Massive impact of AI for retail

The importance of AI in marketing has grown immensely in recent years:

  • according to Forbes Magazine, 86% of marketing leaders believe that artificial intelligence will revolutionize marketing by 2020.
  • McKinsey recently analyzed the potential impact of AI per industry. The estimated aggregated US-dollar impact of AI is the largest for the retail industry, up to $777 billion, of which $470 billion is generated by marketing and sales solutions – mainly in the business area of pricing and promotion with $210 billion.

One of the biggest challenges remains targeting the right consumers for ads and promotions and identifying the right discount level to induce a consumer to buy. This is especially true for grocery and other FMCG retailers – an industry which is very much based on traditions and established processes and ideas.

Combining substantial internal research with external academic cooperation for a next-level AI

SO1 (Segment of One) is a driving force in the sector of pricing and promotion with fresh and revolutionary ideas on how to efficiently target consumers.


We combine internal and external research for the best possible results. This means we put great effort into hiring talent from all around the globe, and enable them to cooperate closely with top-tier universities on machine-learning research projects – to stay close to academic research and their latest findings. This continuous learning approach accelerates our success and forms the foundation of our shared knowledge within the company.

Let's have a look at some examples. The first three describe our latest external academic cooperation projects, the fourth an internal research project.

(1) In our joint work with researchers from the Massachusetts Institute of Technology we are developing scalable deep-neural networks that use rich market basket data and loyalty card data to predict consumers' purchases across all categories in a retailer's product assortment.

(2) The collaboration with the Humboldt University Berlin has the goal of improving coupon recommender systems in grocery retail with the help of deep reinforcement learning.

(3) Research projects with ETH Zurich focus on the design of loyalty reward programs and their link to price promotions in grocery retail.

(4) Along with external research projects, we also tackle specific retail and AI challenges, such as “learning non-decomposable objectives”, internally within our R&D team. Let's look at this example in more detail: There are various KPIs that retailers are interested in, such as redemption rate, promotion feed diversity or revenue uplift. But these KPI's are non-trivial (i.e. difficult) to optimize. One possible way of tackling the problem of optimizing multiple KPIs is to try to improve the target objective indirectly.
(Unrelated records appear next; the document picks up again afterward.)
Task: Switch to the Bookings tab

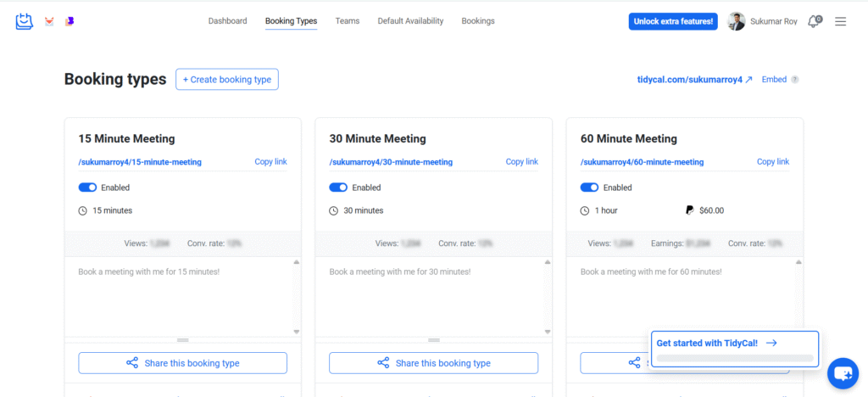Action: (478, 21)
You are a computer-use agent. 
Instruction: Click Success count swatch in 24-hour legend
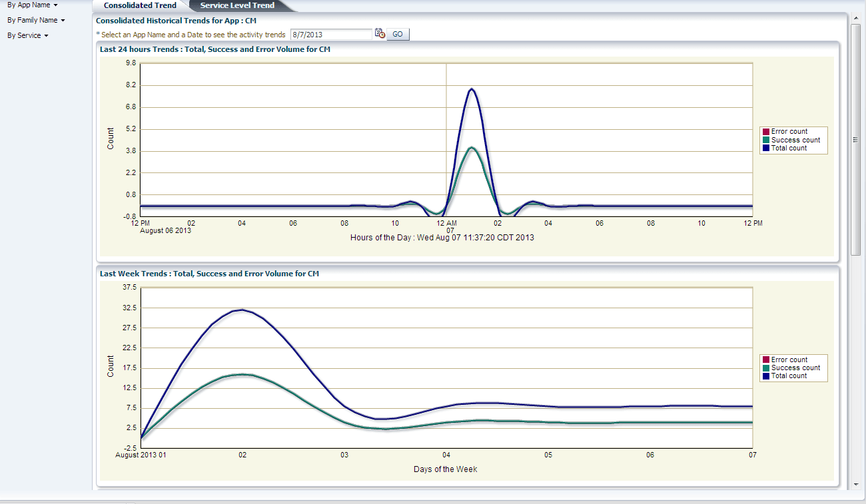[x=766, y=140]
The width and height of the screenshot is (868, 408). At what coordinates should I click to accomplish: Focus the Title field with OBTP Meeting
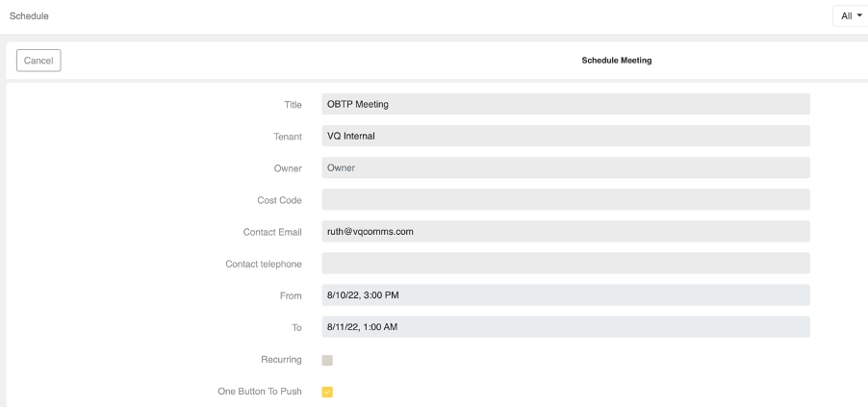[x=566, y=104]
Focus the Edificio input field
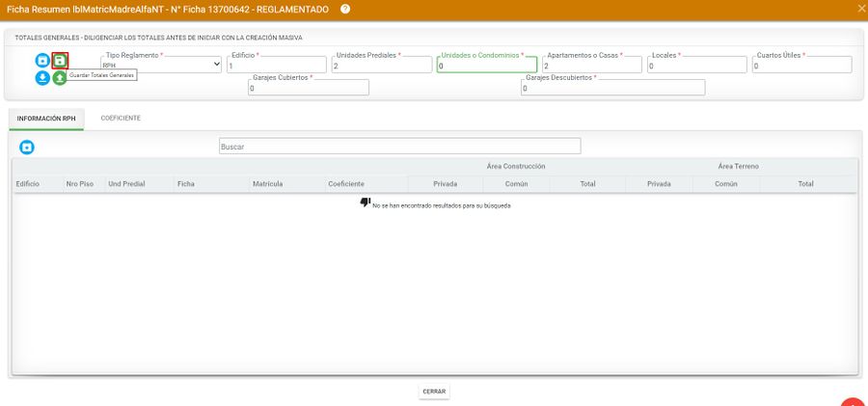The width and height of the screenshot is (868, 406). (x=276, y=66)
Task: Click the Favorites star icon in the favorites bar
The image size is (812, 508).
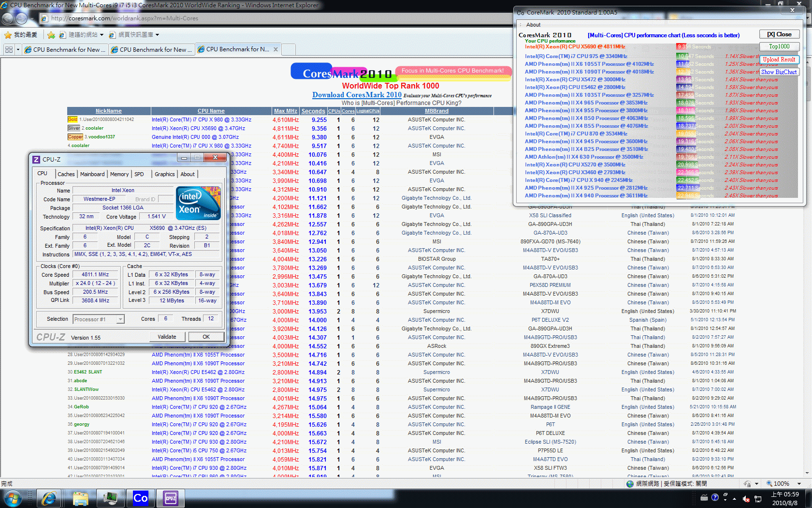Action: pyautogui.click(x=8, y=35)
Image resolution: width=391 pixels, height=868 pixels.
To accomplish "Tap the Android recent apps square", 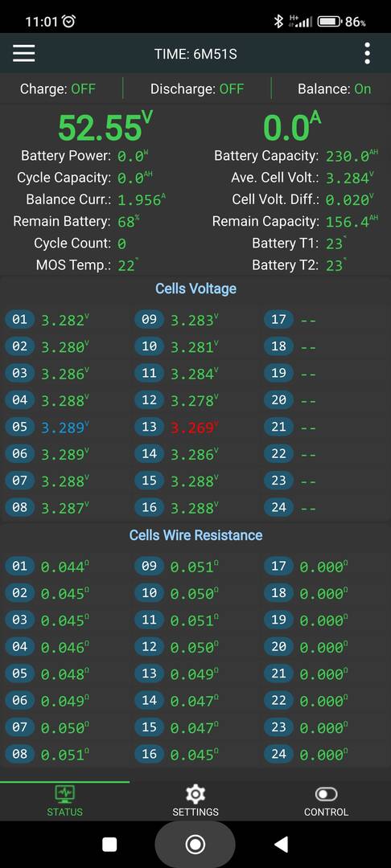I will point(109,844).
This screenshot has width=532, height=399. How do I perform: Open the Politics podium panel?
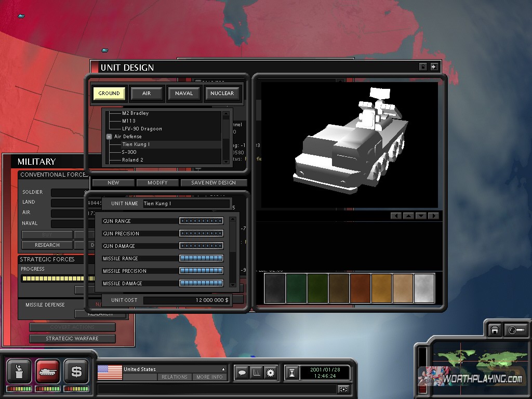coord(19,371)
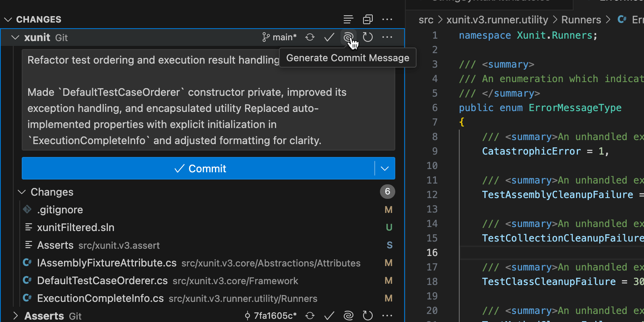Click the checkmark commit icon in xunit row

(x=329, y=37)
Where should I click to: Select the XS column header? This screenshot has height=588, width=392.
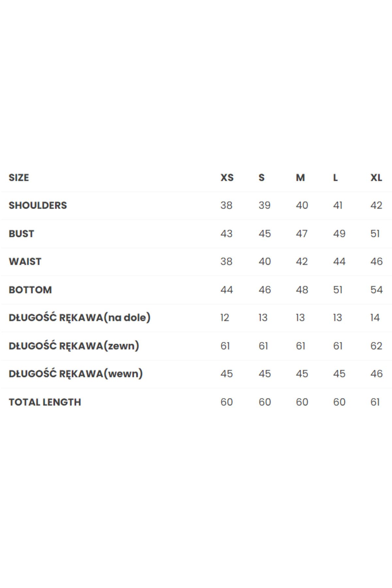(x=227, y=178)
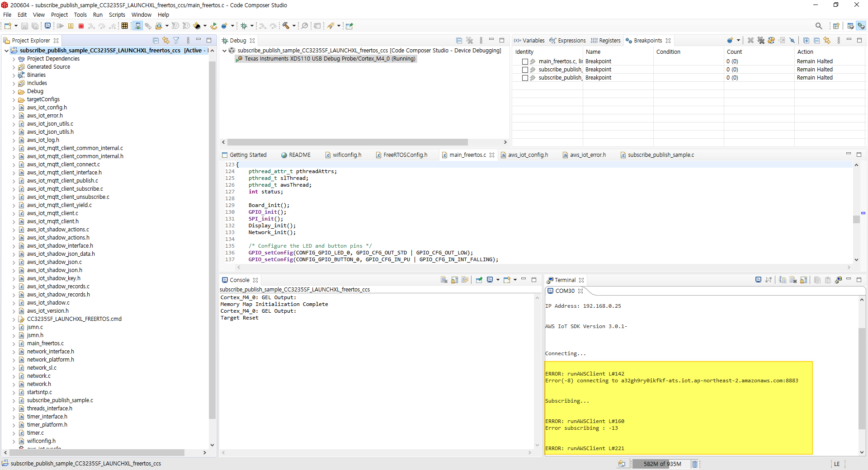868x470 pixels.
Task: Check the second subscribe_publish breakpoint checkbox
Action: coord(525,70)
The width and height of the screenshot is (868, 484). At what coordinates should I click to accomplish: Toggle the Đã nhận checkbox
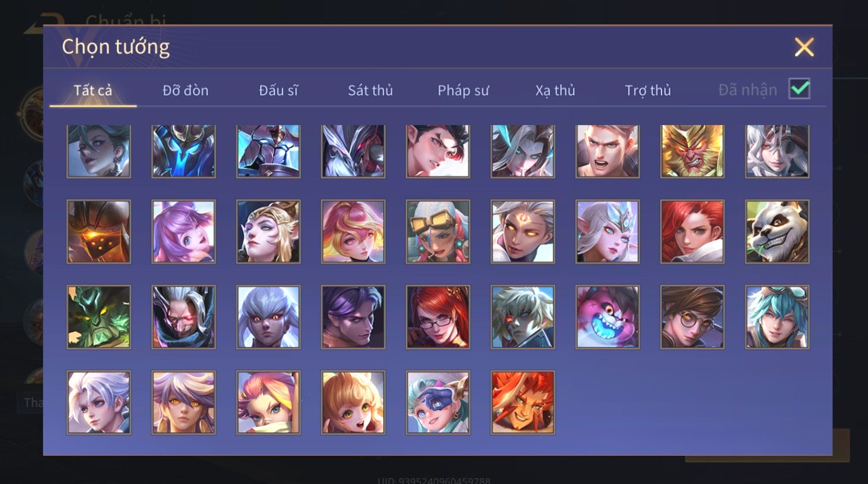coord(799,89)
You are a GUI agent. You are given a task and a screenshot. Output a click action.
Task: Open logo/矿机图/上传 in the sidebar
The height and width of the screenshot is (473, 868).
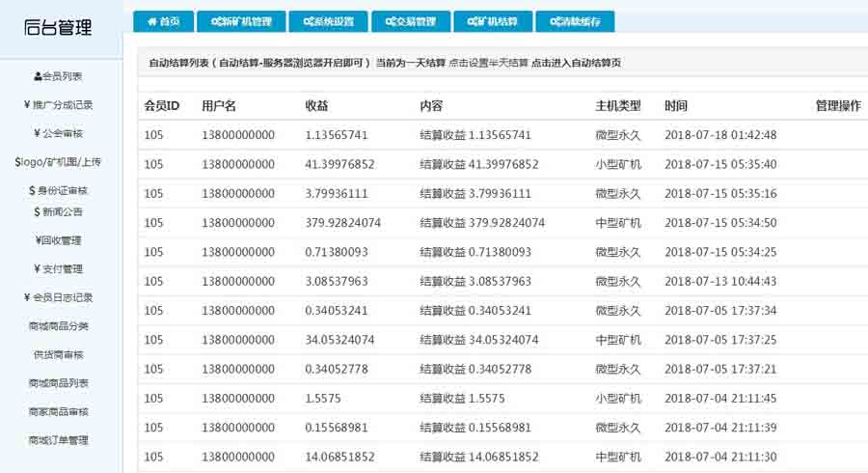61,162
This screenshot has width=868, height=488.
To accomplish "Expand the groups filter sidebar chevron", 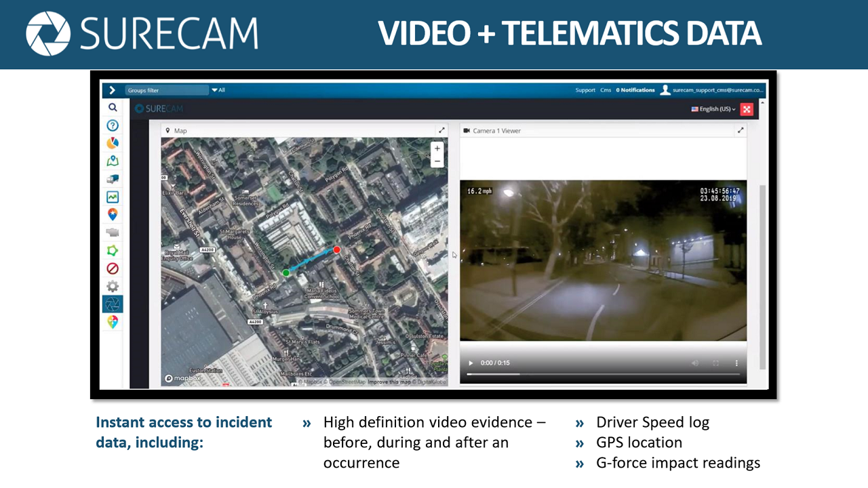I will point(112,89).
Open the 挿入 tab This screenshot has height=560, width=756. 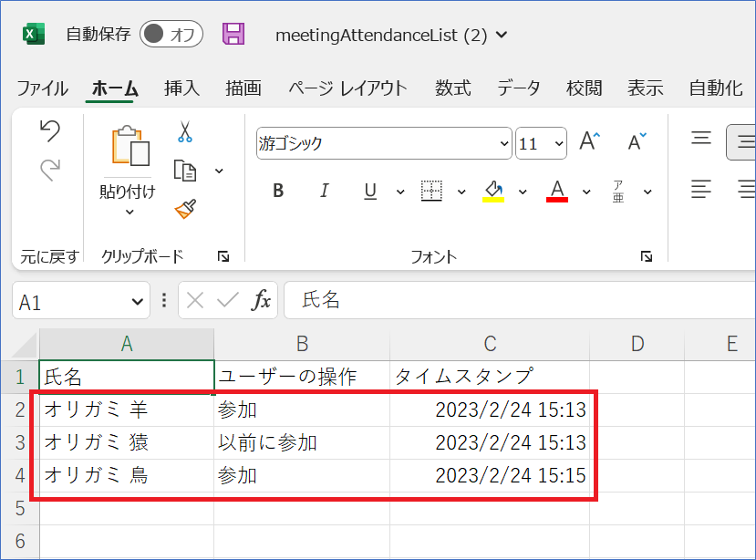(x=181, y=88)
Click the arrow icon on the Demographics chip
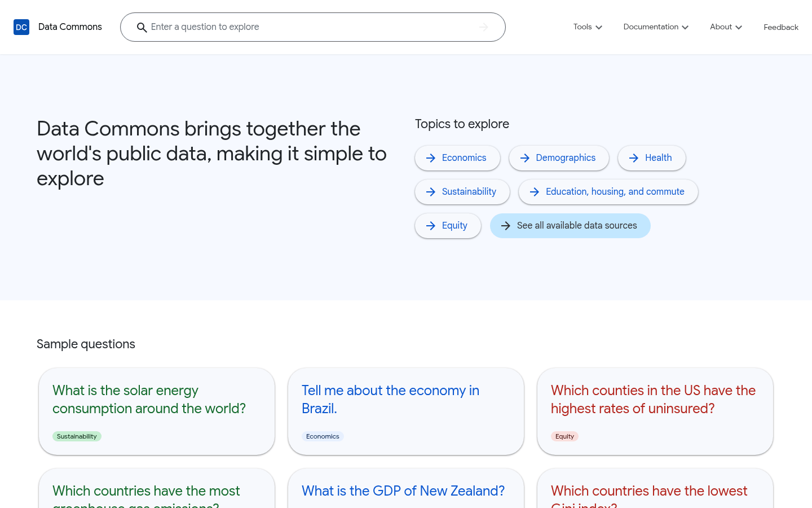This screenshot has height=508, width=812. [525, 158]
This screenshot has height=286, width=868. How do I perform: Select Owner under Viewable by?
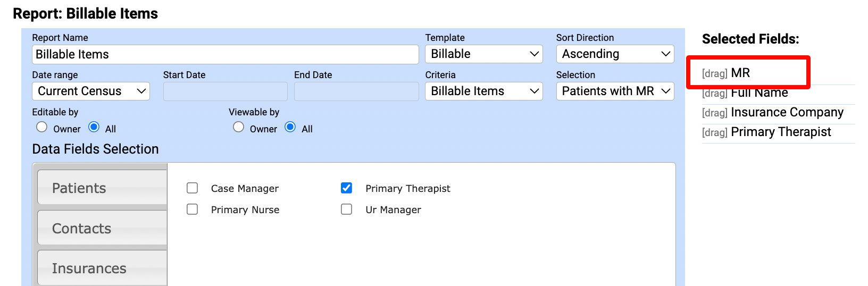(239, 127)
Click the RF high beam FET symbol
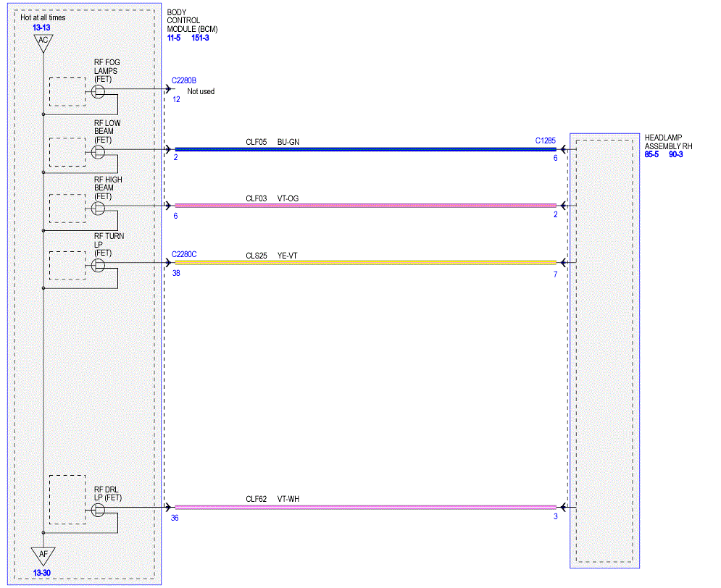Image resolution: width=721 pixels, height=588 pixels. (98, 209)
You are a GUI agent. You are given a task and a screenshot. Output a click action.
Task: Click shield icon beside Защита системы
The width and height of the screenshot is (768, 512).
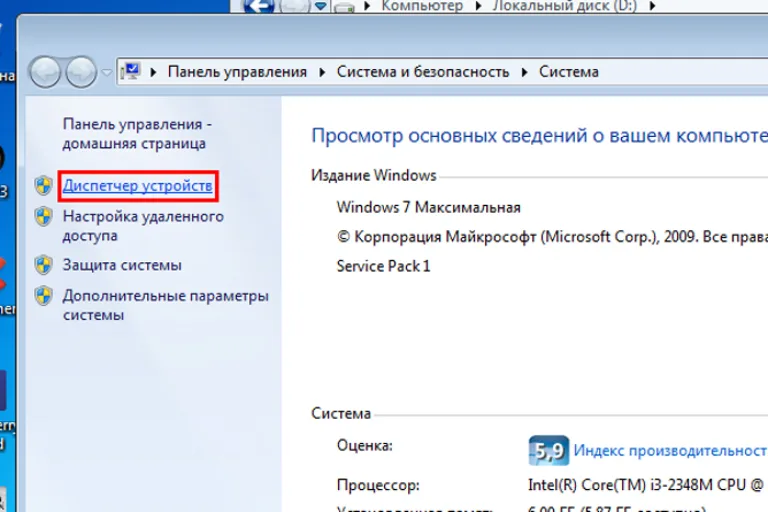[44, 265]
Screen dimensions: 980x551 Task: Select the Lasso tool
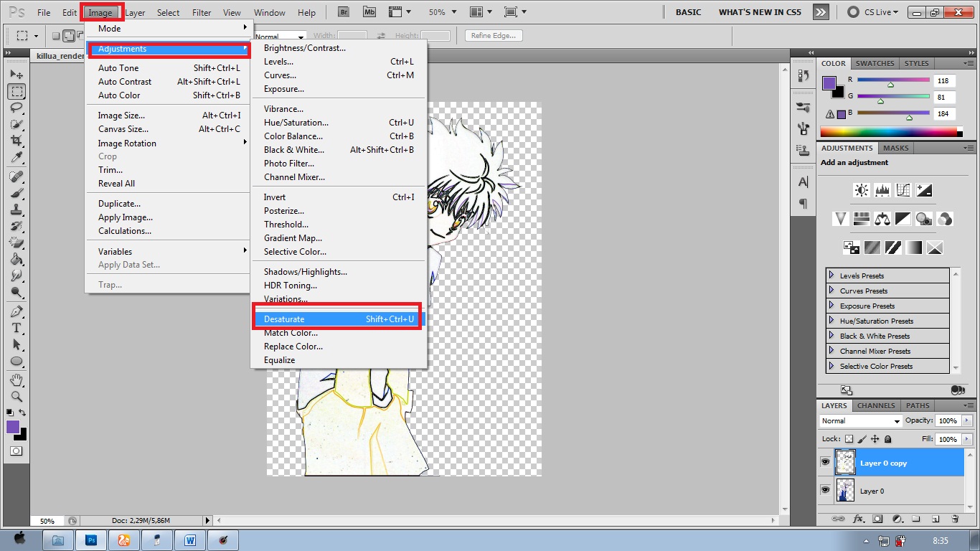(17, 108)
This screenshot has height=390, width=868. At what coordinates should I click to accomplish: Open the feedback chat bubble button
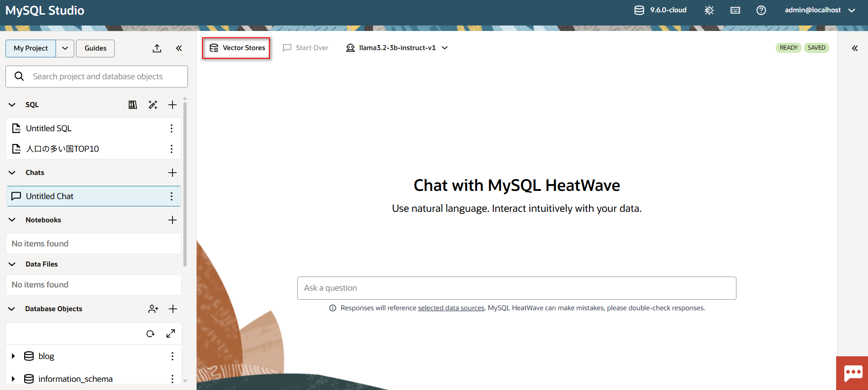tap(853, 373)
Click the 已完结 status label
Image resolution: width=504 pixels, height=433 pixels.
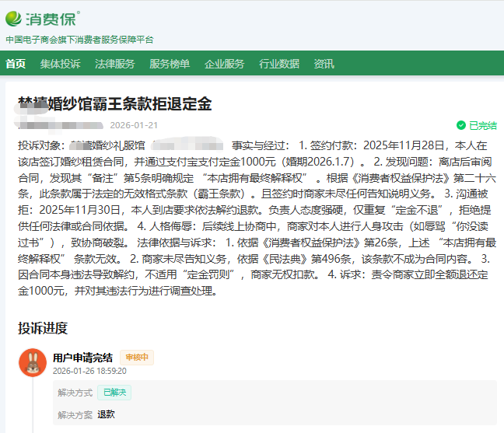482,125
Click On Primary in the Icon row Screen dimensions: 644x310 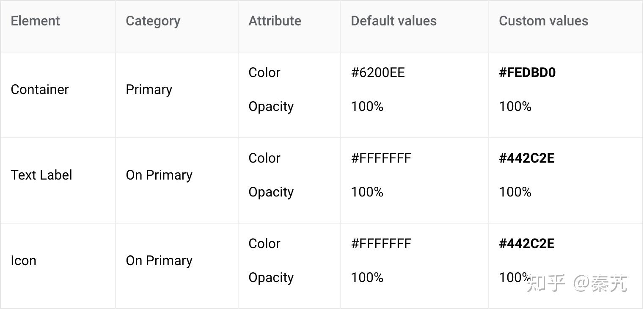[x=159, y=260]
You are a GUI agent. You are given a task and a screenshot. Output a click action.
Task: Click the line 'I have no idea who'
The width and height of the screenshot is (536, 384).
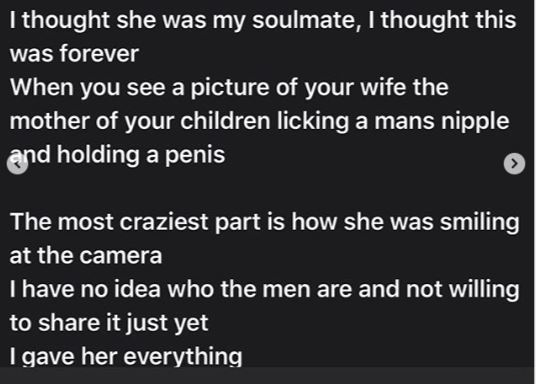click(x=265, y=289)
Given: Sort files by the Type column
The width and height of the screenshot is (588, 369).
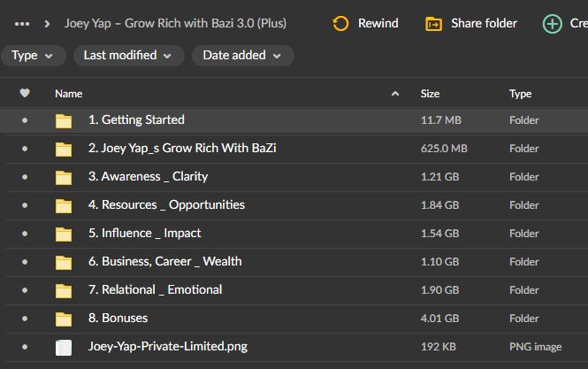Looking at the screenshot, I should (x=520, y=93).
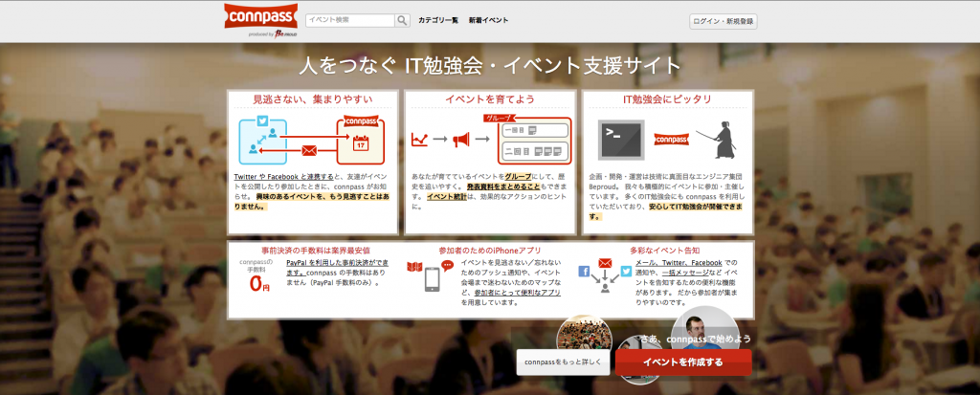This screenshot has width=980, height=395.
Task: Click the magnifier search icon
Action: click(403, 20)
For example, by optimizing cross-entropy in the case of highly imbalanced data and then choosing a bias with cross validation. This is a standard method to achieve a better recall. The approach that we take is to create a surrogate objective that bounds the original one and makes it possible to solve the optimization problem with stochastic gradient descent. This makes the training of our recommendation engine scalable to millions of customers and helps us to outperform standard methods.


Knowledge is key to always staying one step ahead of the competition

At SO1, we channel all internal and external research to focus on building the best version of our product every day. Our artificial intelligence has been applied by leading solution providers and retailers in the CPG and grocery retail industry in the US and in Europe. These partnerships have shown that AI targeting leads to significant positive financial impact for retailers while at the same time improving customer satisfaction and redemption rates.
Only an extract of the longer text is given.